- _SUPPLIED TEXT_:
The Central American agouti collects seeds and buries them for later use. (Click for credit)

When I was in Costa Rica last year, I saw several Central American agoutis, such as the one pictured above. I didn’t know anything about them, so when I got back home, I looked up some information. They can be omnivorous, but they prefer to eat seeds and fruit. One of their interesting behaviors is to follow troops of monkeys. They “hang out” underneath the trees that the monkeys climb, and they eat the fruit that the monkeys drop or inadvertently shake off the trees.1

Another really interesting thing about the Central American agouti is that it’s a scatter hoarder.2 This means it collects seeds and buries them in multiple locations. It remembers these locations and returns to them when food is scarce. However, it doesn’t just bury them once and leave them there. It often revisits its stores of seeds, digs them up, and reburies them somewhere else.

While this behavior is beneficial to the agouti (it provides storehouses of food for when food is scarce), it is also beneficial to the trees that drop the seeds. That’s because the agouti rarely uses all of its stored seeds. As a result, some of the buried seeds grow and develop into new trees. This means that the Central American agouti is, in fact, a “farmer” for the trees. It moves seeds away form the tree that drops them and plants the seeds so they can grow into new trees.

- _WORK INSTRUCTION_:
According to the text on the Central American agouti, why does the agouti's seed hoarding also benefit the trees that drop the seeds? Answer in one to three sentences. The entries that come next are separate material with no connection to the text on the Central American agouti.

- _RECORDS PROVIDED_:
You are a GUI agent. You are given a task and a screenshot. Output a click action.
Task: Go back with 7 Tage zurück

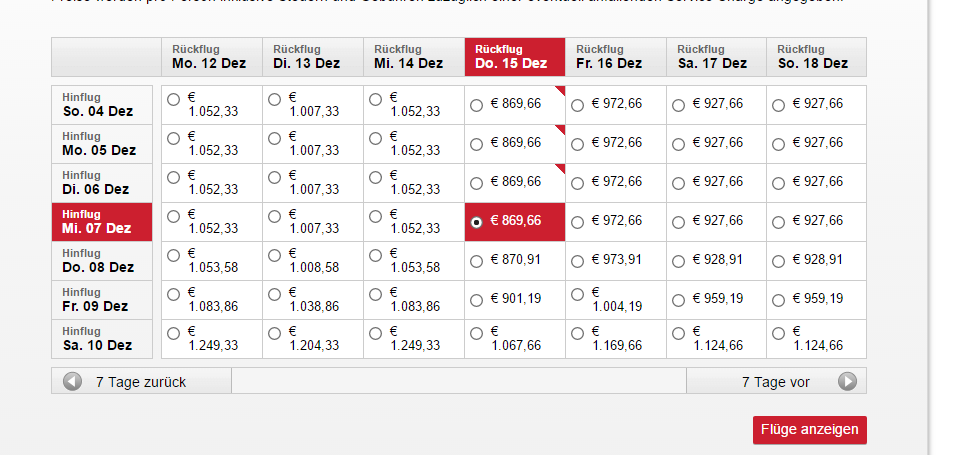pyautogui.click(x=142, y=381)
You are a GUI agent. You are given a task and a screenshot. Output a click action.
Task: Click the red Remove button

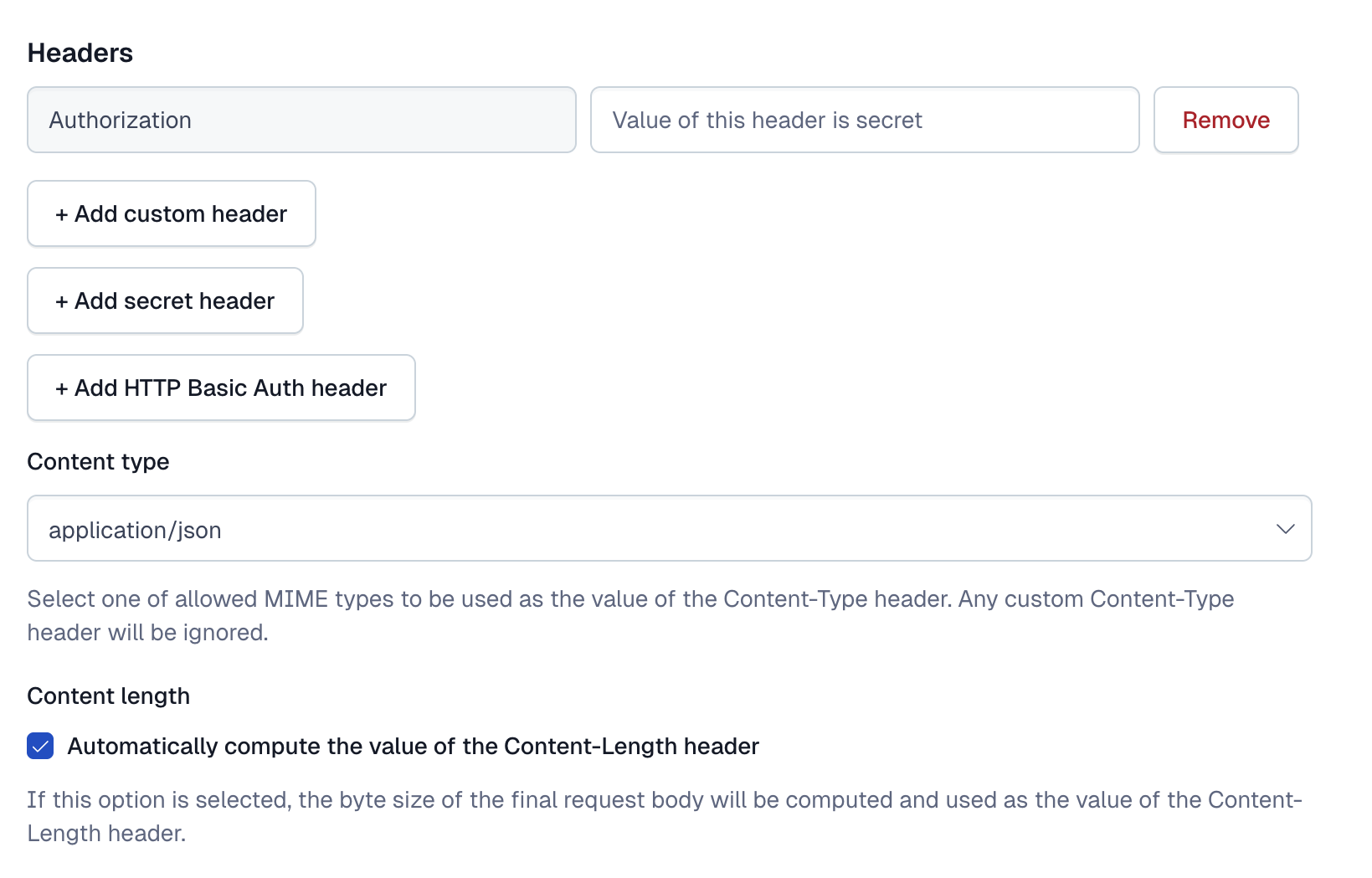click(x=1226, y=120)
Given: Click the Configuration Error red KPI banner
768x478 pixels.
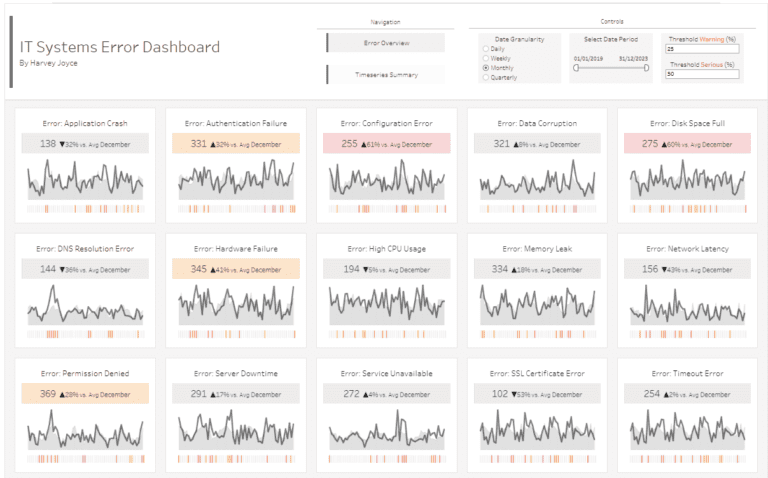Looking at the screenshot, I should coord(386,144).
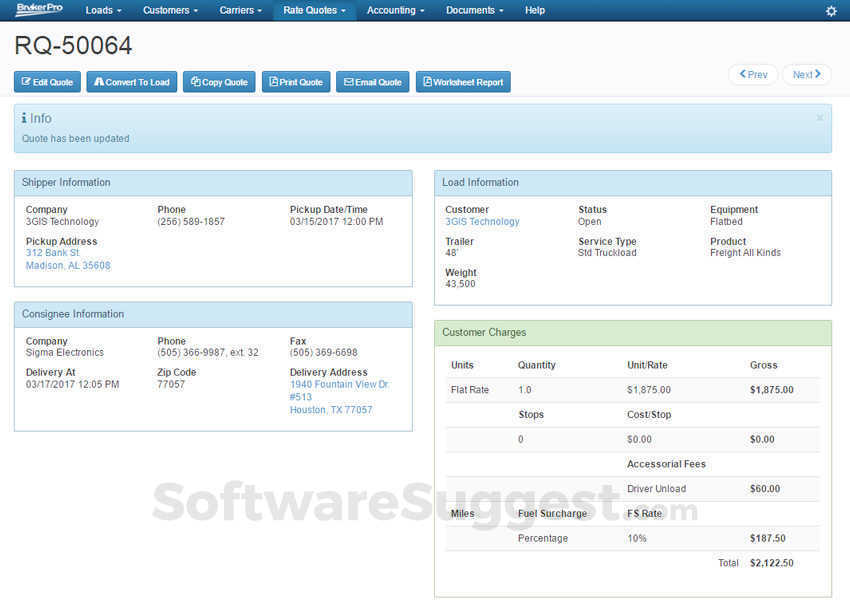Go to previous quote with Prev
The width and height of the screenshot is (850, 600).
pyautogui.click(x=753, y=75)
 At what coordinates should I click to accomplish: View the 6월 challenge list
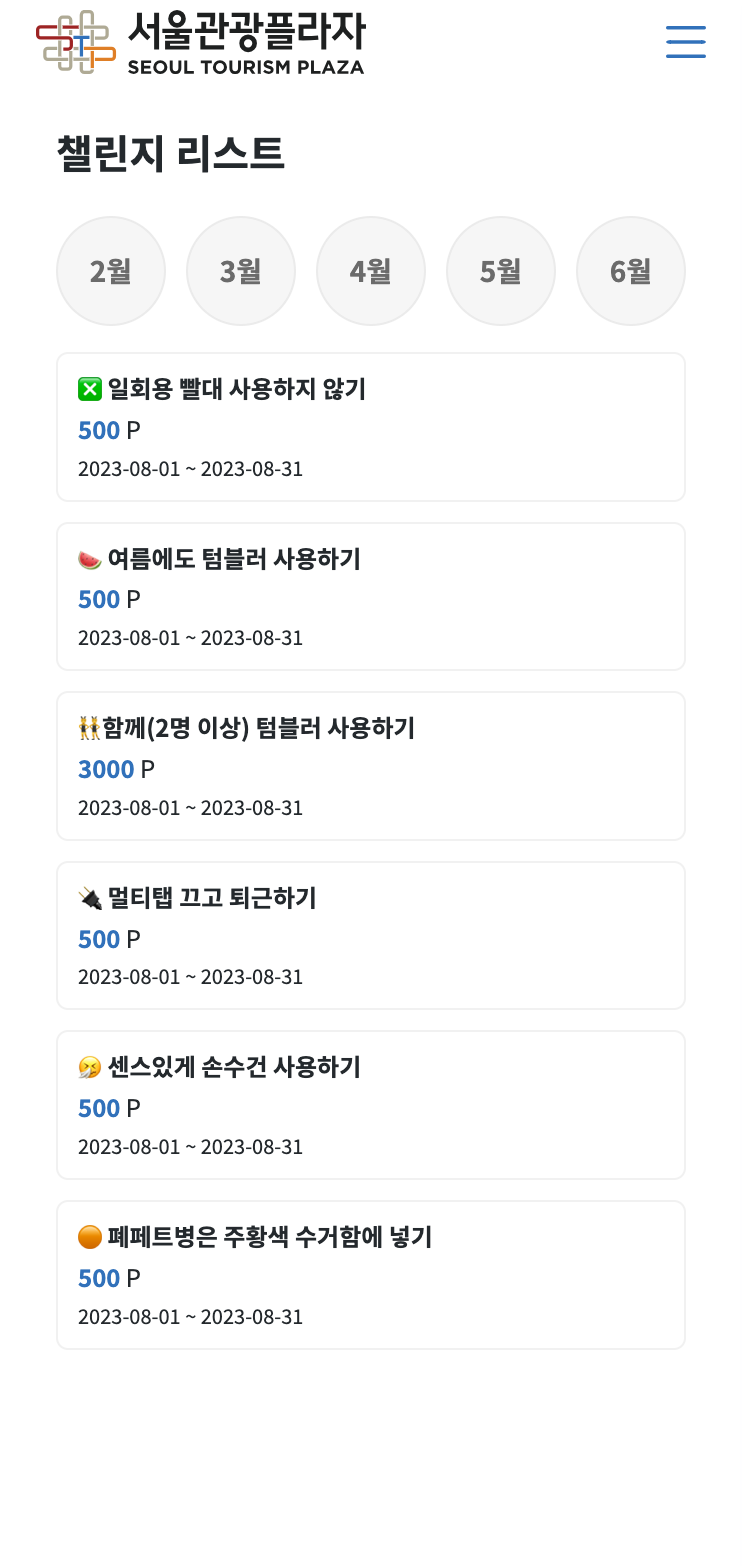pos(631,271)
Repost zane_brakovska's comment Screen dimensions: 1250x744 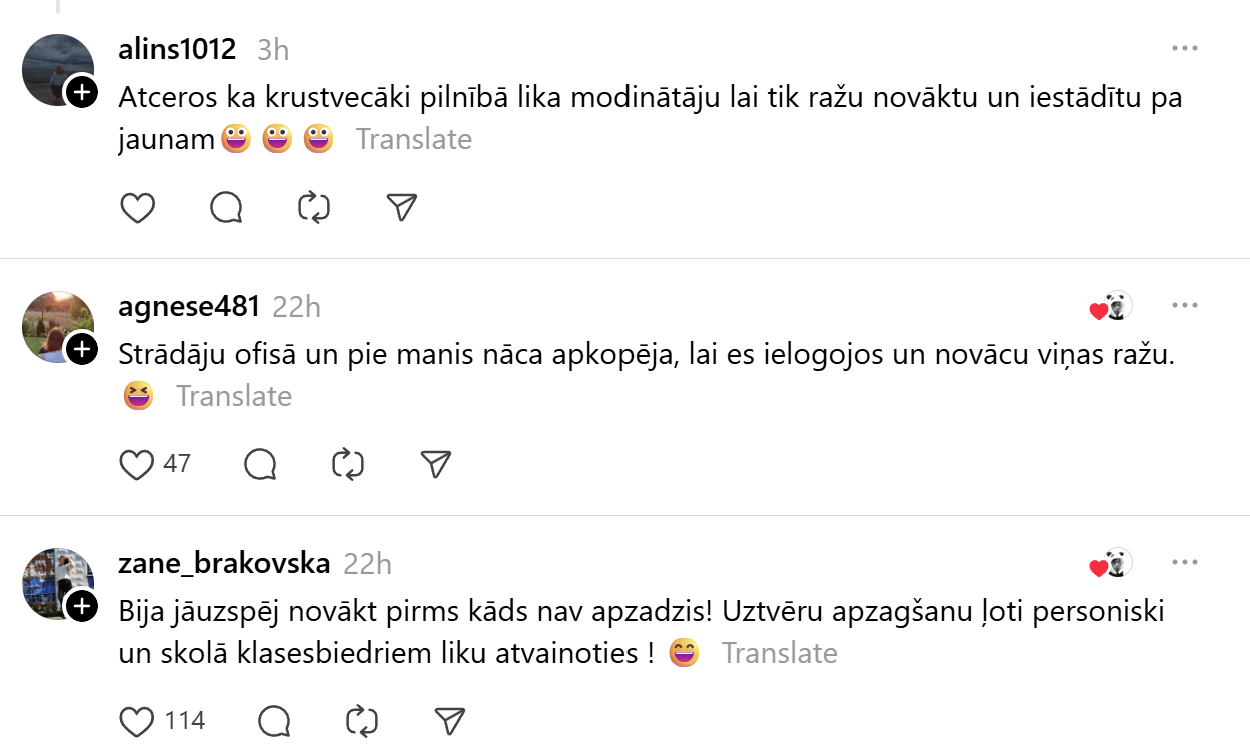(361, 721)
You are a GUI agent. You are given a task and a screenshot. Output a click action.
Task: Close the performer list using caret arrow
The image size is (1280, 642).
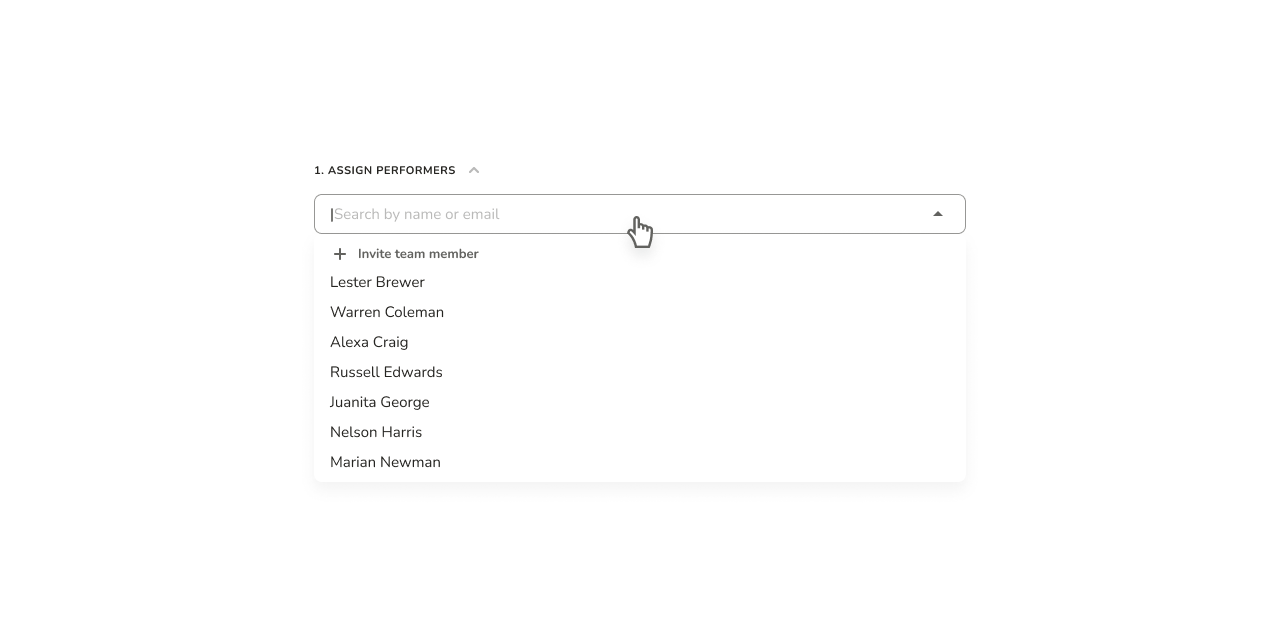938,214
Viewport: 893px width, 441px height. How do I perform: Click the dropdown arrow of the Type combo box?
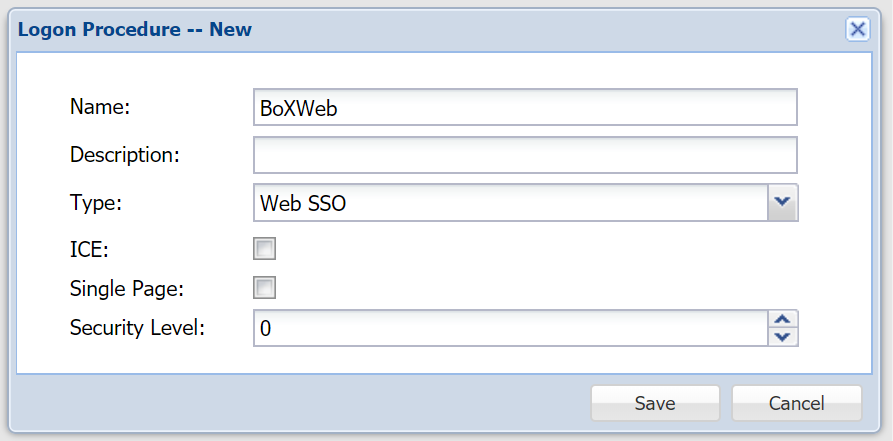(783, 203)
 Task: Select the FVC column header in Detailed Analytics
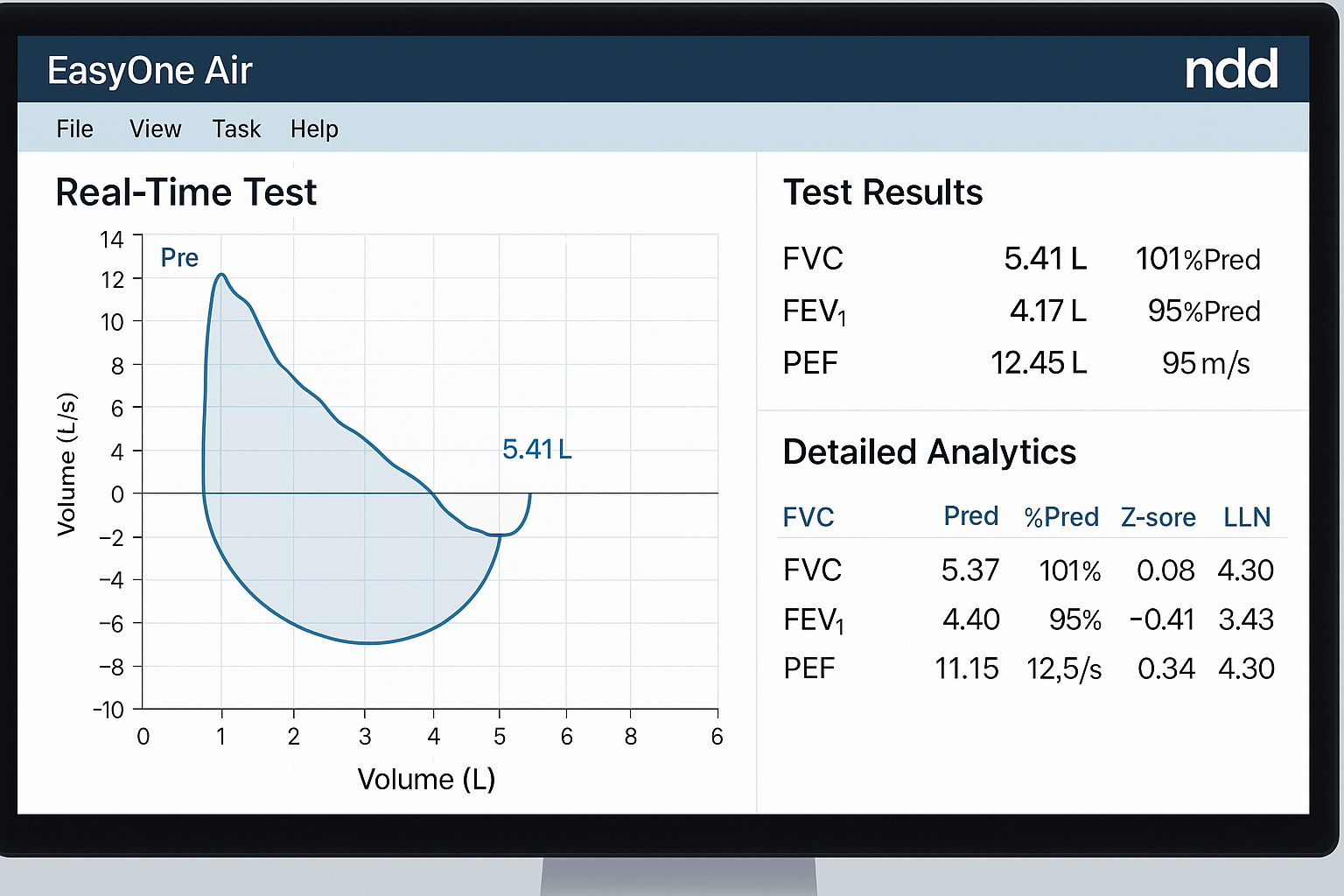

- _WRITTEN RESPONSE_:
The agouti rarely uses all of the seeds it buries, so some of them grow into new trees. In this way it acts as a "farmer" for the trees, moving seeds away from the tree that drops them and planting them where they can grow.